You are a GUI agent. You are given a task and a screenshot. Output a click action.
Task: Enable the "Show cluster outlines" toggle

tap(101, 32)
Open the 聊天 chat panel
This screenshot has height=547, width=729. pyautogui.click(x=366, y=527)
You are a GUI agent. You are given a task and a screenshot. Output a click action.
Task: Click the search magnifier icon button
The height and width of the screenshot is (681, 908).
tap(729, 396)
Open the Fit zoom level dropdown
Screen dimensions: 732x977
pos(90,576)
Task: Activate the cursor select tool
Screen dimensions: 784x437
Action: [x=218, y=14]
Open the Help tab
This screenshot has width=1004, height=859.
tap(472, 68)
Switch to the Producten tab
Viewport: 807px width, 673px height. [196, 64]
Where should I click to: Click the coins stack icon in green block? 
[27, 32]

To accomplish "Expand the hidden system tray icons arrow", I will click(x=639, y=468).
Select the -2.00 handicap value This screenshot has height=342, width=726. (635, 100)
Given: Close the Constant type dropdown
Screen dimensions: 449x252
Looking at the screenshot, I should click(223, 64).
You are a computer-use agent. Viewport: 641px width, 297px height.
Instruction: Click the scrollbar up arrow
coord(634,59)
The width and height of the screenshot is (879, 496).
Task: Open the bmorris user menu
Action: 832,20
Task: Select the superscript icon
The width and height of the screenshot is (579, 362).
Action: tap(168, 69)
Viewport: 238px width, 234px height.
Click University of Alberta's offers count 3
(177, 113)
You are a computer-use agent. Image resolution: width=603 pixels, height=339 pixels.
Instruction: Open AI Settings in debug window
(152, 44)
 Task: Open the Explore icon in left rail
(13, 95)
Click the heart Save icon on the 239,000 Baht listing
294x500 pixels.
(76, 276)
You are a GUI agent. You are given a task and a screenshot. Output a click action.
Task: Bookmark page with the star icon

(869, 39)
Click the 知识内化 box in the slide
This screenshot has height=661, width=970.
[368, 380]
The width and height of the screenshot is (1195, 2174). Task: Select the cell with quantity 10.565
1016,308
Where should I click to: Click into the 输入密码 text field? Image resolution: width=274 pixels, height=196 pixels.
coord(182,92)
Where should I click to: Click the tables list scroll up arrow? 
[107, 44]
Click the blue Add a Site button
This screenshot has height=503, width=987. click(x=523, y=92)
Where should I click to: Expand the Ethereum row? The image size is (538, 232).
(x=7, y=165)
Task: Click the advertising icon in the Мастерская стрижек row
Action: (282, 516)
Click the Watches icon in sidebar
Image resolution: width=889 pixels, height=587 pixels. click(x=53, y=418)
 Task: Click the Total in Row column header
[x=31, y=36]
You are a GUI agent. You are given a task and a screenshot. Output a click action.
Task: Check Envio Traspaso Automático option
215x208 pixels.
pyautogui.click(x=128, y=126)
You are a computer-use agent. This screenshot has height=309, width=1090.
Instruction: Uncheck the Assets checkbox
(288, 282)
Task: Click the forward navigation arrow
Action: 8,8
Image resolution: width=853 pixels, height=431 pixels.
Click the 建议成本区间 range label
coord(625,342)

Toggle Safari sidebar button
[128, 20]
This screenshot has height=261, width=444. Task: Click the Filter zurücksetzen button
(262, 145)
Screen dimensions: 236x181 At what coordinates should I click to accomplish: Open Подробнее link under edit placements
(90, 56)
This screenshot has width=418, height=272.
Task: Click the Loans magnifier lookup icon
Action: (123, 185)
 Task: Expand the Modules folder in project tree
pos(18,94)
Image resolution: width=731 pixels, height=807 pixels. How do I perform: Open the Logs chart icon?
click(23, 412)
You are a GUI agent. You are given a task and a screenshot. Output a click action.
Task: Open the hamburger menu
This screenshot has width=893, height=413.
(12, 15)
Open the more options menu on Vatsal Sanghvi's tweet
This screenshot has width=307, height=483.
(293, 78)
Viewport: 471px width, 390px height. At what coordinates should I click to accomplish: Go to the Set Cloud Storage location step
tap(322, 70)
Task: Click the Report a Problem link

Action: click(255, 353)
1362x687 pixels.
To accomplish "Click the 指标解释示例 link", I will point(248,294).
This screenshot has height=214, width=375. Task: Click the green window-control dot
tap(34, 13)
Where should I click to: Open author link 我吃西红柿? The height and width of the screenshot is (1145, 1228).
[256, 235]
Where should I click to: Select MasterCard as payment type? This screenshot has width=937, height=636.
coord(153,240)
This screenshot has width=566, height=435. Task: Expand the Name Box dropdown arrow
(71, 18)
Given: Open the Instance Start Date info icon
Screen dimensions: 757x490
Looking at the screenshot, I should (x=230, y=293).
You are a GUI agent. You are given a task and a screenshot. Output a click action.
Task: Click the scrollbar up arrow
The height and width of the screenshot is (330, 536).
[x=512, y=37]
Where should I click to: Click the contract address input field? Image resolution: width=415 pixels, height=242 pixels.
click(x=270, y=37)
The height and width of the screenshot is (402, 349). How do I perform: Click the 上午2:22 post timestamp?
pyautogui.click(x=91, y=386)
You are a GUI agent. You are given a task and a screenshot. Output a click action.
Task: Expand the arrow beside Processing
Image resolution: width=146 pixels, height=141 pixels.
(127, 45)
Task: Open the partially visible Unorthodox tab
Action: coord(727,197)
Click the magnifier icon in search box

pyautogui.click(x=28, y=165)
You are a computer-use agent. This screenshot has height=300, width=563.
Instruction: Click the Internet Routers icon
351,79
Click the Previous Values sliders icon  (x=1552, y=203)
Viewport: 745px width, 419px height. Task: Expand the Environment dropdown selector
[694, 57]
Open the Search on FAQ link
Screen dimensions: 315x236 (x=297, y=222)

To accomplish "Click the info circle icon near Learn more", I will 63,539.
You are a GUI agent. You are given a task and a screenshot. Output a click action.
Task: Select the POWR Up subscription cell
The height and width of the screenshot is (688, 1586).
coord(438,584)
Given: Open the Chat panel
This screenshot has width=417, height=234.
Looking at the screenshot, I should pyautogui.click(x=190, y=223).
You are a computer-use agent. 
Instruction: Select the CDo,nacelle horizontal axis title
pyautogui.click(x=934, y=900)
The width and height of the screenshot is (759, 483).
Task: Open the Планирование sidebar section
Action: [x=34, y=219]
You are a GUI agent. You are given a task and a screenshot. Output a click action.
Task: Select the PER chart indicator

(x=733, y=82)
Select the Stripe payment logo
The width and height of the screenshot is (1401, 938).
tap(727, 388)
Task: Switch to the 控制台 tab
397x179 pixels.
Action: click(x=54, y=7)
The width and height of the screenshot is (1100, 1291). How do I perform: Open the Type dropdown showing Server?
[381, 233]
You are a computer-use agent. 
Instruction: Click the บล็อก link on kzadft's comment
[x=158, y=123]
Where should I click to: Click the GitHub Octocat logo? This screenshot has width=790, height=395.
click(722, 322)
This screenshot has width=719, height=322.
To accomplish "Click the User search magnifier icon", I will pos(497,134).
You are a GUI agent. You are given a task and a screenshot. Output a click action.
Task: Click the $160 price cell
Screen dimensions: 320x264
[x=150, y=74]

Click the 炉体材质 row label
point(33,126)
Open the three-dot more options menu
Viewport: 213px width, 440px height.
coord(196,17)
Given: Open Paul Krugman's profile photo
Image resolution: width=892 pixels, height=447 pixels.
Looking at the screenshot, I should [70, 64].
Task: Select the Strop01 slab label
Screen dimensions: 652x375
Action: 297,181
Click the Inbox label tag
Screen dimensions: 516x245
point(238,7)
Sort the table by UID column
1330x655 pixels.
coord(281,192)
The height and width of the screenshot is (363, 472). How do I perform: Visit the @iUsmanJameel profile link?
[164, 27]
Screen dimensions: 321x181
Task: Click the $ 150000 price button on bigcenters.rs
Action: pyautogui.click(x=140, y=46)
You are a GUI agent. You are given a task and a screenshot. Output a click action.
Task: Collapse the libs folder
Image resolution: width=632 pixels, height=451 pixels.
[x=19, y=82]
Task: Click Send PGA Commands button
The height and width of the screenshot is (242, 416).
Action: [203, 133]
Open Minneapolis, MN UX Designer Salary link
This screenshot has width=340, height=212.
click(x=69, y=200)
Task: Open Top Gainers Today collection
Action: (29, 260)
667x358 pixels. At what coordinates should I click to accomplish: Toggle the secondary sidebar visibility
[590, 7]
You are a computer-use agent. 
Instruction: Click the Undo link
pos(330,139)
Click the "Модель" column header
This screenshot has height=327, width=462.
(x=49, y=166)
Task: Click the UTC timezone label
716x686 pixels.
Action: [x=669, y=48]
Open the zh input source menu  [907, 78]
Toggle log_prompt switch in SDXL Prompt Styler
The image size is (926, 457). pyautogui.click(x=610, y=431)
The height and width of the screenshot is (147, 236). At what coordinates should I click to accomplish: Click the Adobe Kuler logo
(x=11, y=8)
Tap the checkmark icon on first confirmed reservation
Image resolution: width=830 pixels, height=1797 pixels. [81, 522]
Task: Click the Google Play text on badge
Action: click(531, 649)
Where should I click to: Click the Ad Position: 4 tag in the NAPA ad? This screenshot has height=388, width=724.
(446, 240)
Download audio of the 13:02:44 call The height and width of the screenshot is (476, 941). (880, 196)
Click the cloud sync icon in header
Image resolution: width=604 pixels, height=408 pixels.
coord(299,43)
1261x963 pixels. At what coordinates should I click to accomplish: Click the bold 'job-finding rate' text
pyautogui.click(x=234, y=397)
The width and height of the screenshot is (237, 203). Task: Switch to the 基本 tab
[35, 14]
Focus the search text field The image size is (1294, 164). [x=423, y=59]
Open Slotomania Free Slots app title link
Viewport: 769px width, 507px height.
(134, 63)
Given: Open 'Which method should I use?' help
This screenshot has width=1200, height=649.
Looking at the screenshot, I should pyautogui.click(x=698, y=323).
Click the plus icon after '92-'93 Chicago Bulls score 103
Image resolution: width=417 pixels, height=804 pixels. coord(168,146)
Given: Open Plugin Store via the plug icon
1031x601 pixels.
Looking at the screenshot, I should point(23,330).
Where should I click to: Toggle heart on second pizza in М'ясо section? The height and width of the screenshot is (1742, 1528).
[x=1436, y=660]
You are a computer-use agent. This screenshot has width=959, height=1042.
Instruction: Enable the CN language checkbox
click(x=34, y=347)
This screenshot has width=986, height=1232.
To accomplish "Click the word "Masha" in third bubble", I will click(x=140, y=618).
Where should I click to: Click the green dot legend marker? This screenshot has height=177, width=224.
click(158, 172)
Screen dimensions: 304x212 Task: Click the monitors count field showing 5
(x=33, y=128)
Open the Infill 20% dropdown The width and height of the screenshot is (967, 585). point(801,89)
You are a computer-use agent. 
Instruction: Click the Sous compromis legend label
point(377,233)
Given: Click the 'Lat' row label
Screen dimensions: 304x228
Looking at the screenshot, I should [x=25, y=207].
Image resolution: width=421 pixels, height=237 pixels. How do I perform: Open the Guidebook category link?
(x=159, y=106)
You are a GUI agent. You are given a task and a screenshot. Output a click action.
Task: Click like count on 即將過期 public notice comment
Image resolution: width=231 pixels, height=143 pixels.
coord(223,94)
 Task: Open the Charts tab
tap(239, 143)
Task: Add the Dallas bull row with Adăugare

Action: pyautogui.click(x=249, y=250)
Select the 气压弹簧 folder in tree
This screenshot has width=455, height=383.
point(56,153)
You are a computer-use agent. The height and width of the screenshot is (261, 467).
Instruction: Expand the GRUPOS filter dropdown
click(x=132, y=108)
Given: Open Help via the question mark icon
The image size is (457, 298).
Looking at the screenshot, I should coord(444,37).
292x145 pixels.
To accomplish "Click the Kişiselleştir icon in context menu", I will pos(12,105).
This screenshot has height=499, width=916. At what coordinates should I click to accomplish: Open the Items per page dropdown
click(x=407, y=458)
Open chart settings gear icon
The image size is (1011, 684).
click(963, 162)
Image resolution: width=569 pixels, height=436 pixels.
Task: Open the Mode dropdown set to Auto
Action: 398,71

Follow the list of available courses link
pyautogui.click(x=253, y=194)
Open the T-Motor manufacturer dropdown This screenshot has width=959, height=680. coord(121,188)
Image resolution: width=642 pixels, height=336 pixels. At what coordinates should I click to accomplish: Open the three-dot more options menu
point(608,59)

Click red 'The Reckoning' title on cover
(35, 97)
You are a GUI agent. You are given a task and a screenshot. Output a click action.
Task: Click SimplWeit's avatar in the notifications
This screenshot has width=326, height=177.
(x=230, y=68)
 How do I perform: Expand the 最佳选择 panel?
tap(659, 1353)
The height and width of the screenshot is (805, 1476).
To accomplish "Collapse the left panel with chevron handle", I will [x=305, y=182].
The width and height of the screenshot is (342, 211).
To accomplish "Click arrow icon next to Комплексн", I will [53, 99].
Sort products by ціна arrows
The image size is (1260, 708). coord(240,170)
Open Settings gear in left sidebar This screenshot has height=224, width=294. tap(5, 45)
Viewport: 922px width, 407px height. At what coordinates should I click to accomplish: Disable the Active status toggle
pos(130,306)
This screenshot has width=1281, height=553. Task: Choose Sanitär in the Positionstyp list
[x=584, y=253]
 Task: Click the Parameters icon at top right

--------------------

### Exercise goal
Go through the material and copy every line in which the word "Collapse" occurs.

### Reply
Task: Collapse the libs folder
To accomplish "Collapse the left panel with chevron handle", I will [x=305, y=182].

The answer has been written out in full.